Type again, exactly, the lines below from the start through the line that includes "DSGVO Datenschutzerklärung (362, 2496)".

* _Entries provided_:
┌──

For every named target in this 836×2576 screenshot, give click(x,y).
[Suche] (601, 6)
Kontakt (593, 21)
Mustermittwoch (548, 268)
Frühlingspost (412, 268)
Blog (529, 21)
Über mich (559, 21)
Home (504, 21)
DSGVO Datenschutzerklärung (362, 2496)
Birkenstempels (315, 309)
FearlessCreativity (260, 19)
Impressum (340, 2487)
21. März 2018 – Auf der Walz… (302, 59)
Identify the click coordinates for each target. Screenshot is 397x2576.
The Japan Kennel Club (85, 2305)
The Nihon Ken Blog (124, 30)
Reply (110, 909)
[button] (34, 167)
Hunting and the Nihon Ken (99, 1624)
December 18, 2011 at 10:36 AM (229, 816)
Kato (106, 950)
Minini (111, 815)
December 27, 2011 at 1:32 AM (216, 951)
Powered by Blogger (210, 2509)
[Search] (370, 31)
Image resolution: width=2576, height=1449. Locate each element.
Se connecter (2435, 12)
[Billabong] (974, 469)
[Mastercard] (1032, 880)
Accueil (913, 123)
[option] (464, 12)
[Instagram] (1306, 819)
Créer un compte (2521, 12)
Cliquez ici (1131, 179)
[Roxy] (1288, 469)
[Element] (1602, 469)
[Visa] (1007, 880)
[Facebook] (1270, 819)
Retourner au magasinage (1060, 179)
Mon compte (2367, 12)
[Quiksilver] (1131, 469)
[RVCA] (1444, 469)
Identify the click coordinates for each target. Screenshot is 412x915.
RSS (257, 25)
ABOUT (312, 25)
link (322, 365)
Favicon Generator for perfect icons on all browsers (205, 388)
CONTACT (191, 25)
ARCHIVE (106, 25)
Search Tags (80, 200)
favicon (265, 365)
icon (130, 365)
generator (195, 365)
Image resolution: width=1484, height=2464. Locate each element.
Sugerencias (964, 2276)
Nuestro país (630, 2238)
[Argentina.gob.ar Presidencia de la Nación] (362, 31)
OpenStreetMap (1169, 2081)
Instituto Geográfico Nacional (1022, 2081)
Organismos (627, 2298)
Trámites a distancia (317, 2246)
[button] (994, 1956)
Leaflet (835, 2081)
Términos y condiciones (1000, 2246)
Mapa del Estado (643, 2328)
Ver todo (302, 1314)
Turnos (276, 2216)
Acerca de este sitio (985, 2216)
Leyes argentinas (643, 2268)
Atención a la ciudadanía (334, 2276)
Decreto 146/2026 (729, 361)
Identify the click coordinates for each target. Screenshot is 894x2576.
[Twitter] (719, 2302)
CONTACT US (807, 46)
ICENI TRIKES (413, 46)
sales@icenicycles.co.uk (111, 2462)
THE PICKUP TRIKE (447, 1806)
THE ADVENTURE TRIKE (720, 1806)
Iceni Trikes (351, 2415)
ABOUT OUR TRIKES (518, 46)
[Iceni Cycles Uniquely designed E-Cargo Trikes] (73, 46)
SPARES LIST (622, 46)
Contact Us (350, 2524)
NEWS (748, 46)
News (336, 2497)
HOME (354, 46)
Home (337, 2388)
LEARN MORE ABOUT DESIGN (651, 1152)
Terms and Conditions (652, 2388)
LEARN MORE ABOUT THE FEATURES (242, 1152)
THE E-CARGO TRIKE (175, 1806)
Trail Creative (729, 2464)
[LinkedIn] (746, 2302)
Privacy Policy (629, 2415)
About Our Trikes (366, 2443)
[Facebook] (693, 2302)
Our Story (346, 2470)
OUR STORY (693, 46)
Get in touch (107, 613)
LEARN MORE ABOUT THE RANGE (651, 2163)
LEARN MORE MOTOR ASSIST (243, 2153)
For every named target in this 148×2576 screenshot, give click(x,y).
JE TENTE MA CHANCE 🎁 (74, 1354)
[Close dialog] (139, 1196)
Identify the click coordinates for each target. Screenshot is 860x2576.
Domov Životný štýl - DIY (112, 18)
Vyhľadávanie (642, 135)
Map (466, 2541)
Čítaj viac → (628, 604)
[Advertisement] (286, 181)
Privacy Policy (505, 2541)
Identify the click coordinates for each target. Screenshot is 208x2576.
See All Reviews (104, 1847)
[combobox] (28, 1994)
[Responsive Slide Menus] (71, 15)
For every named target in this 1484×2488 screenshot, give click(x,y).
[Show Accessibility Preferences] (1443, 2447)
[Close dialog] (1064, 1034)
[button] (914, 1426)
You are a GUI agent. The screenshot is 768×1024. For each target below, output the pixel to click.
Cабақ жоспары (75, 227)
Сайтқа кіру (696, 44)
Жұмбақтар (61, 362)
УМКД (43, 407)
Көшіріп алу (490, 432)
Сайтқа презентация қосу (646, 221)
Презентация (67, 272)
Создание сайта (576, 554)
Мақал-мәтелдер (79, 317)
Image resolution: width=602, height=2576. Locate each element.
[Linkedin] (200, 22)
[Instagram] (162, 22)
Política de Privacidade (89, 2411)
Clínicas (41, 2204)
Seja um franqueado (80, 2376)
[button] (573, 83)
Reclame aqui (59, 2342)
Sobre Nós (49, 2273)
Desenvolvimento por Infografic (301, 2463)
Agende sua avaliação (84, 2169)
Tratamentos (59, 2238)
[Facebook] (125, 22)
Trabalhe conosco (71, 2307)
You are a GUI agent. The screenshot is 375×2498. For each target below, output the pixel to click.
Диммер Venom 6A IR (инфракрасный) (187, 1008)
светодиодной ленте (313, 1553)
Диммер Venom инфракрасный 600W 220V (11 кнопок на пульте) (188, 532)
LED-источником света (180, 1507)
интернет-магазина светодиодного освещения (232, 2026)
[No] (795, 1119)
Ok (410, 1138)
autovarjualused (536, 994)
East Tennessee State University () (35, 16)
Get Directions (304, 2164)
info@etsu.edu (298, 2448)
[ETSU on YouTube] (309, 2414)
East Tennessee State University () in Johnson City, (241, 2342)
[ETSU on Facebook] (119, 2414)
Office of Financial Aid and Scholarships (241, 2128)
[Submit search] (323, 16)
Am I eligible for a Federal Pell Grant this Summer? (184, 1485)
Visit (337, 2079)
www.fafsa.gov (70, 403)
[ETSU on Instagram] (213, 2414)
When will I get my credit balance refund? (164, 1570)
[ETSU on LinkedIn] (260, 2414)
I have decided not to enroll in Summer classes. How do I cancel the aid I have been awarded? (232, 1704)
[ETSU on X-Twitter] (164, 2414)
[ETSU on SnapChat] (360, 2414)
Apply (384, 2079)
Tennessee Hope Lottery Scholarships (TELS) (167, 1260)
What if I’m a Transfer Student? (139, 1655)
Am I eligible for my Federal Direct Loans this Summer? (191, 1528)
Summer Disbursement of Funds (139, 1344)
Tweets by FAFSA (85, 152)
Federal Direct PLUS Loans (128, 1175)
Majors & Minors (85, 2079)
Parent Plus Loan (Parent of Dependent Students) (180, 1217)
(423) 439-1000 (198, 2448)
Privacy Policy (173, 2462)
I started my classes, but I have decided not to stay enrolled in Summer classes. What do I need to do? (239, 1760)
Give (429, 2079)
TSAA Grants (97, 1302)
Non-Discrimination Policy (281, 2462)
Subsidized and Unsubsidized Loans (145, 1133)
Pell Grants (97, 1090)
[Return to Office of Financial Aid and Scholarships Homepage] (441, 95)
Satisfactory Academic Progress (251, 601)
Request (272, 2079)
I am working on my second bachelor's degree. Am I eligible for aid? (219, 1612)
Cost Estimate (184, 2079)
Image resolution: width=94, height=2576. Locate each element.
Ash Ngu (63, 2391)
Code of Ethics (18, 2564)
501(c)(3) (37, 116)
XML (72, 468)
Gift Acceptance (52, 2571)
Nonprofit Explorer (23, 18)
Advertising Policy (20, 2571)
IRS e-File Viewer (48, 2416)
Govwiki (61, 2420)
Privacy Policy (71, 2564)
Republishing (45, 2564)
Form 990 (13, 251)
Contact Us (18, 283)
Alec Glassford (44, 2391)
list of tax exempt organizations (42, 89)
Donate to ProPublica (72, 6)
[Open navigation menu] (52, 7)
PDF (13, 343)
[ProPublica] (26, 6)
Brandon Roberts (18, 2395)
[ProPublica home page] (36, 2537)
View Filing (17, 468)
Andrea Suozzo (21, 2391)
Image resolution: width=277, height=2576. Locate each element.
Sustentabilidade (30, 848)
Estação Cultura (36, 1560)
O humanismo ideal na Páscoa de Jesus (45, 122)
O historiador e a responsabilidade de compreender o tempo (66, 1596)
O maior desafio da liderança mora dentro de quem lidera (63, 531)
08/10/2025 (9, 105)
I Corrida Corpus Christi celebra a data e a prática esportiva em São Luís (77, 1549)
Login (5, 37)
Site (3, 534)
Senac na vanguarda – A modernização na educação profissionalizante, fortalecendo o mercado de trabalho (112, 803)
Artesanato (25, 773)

└──

* _Answer_:
For every named target in this 836×2576 screenshot, give click(x,y).
[Suche] (601, 6)
Kontakt (593, 21)
Mustermittwoch (548, 268)
Frühlingspost (412, 268)
Blog (529, 21)
Über mich (559, 21)
Home (504, 21)
DSGVO Datenschutzerklärung (362, 2496)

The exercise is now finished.